The spelling corrector example was used to explain Python in the Stackoverflow Devdays. A short scala implementation may be a start:
import util.matching.Regex.MatchIterator
val alphabet = 'a' to 'z' toArray
def train(features : MatchIterator) = (Map[String, Int]() /: features)((m, f) => m + ((f, m.getOrElse(f, 0) + 1)))
def words(text : String) = ("[%s]+" format alphabet.mkString).r.findAllIn(text.toLowerCase)
val dict = train(words(io.Source.fromFile("big.txt").mkString))
def edits(s : Seq[(String, String)]) = (for((a,b) <- s; if b.length > 0) yield a + b.substring(1)) ++
(for((a,b) <- s; if b.length > 1) yield a + b(1) + b(0) + b.substring(2)) ++
(for((a,b) <- s; c <- alphabet if b.length > 0) yield a + c + b.substring(1)) ++
(for((a,b) <- s; c <- alphabet) yield a + c + b)

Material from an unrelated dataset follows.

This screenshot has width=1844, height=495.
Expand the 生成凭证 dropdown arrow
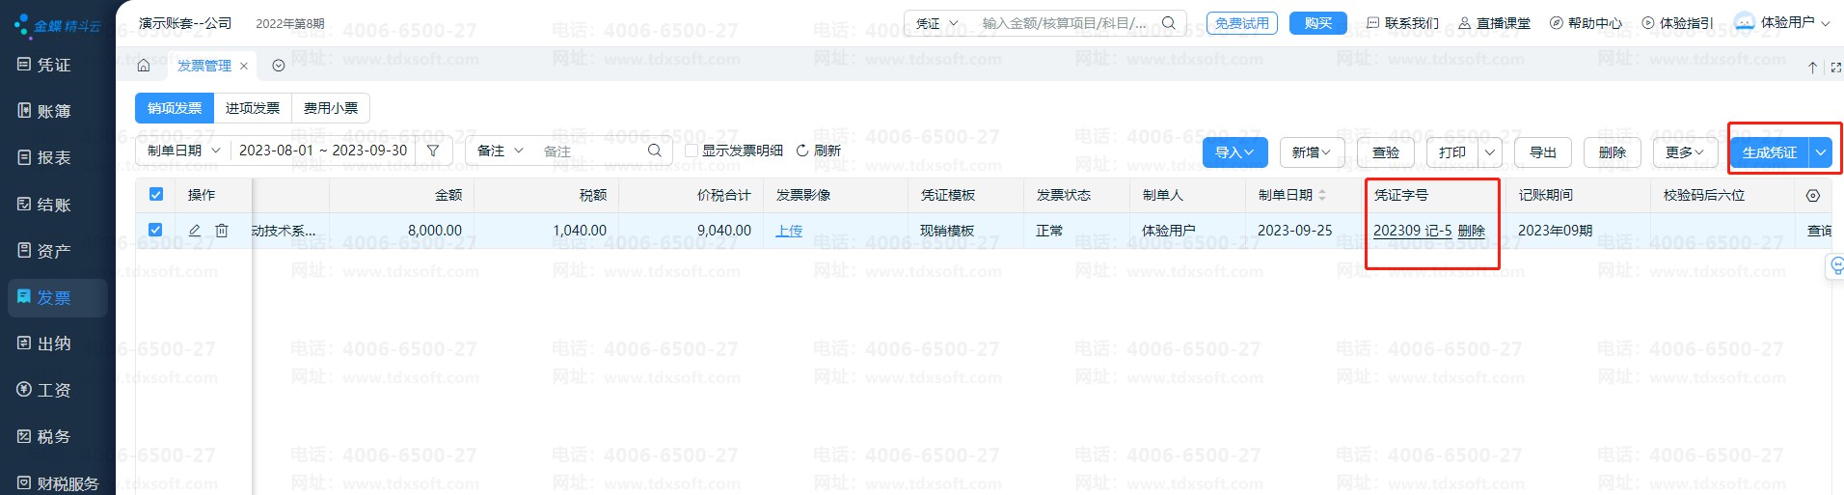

def edits1(word : String) = edits(for(i <- 0 to word.length) yield (word take i, word drop i))
def edits2(word : String) = for(e1 <- edits1(word); e2 <-edits1(e1)) yield e2
def known(words : Seq[String]) = for(w <- words; found <- dict.get(w)) yield w
def or[T](candidates : Seq[T], other : => Seq[T]) = if(candidates.isEmpty) other else candidates
def candidates(word: String) = or(known(List(word)), or(known(edits1(word)), known(edits2(word))))

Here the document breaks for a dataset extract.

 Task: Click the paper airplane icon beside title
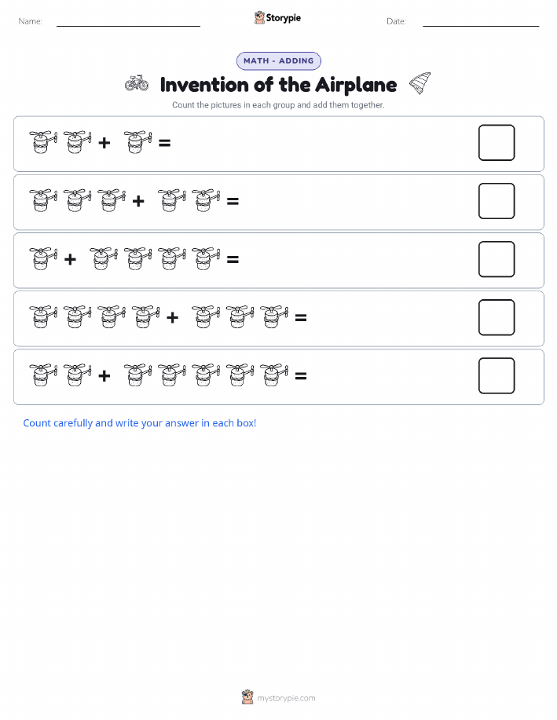420,83
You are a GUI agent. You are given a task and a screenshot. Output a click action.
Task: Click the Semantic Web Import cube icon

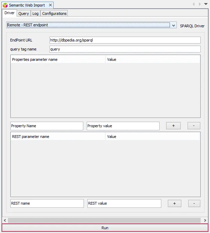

def correct(word : String) = ((-1, word) /: candidates(word))(
(max, word) => if(dict(word) > max._1) (dict(word), word) else max)._2
List("osters", "musters", "mixters") map correct foreach println
It demonstrates higher order functions, tuple support, regex support, call by name, for expressions. OO features (type system, traits, objects, packages and visibility) are missing. (I aimed at a short implementation.) But you can these to get to a OO implementation. For example you can add some traits like Dictionary, Corrector etc.